# START OF Stored data
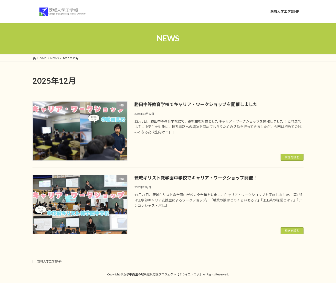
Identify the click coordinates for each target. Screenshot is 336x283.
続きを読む (292, 157)
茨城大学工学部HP (49, 261)
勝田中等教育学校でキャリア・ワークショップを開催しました (195, 104)
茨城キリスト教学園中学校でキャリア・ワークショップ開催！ (195, 177)
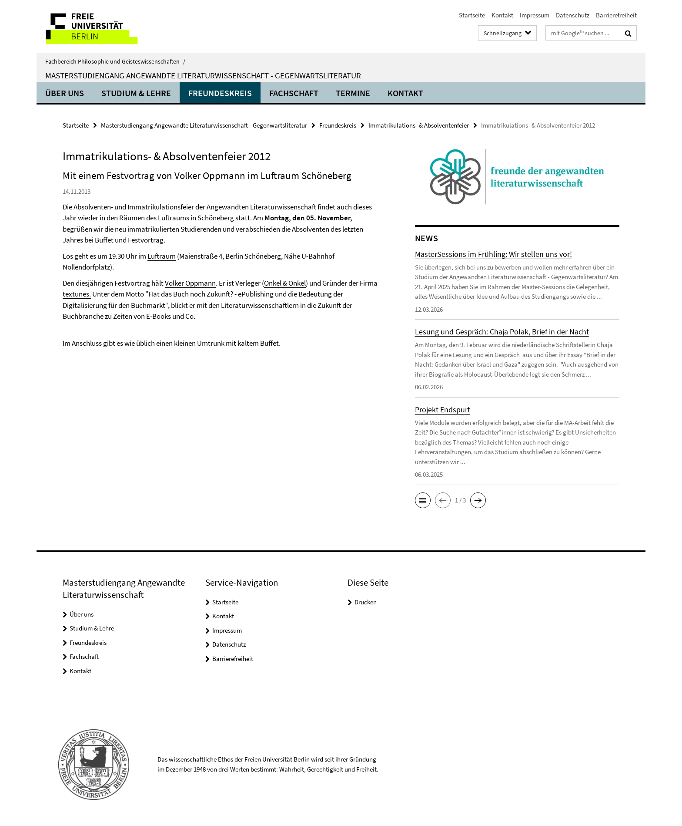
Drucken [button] (365, 602)
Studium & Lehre (136, 93)
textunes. (77, 294)
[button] (423, 500)
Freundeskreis (220, 93)
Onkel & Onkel (285, 283)
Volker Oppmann (190, 283)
# END OF Stored data
- Required task -
Copy every line of the material above word for word, leaving out the pictures.

- Task answer -
Identify the click coordinates for each target. Screenshot is 336x283.
続きを読む (292, 157)
茨城大学工学部HP (49, 261)
勝田中等教育学校でキャリア・ワークショップを開催しました (195, 104)
茨城キリスト教学園中学校でキャリア・ワークショップ開催！ (195, 177)
Drucken [button] (365, 602)
Studium & Lehre (136, 93)
textunes. (77, 294)
[button] (423, 500)
Freundeskreis (220, 93)
Onkel & Onkel (285, 283)
Volker Oppmann (190, 283)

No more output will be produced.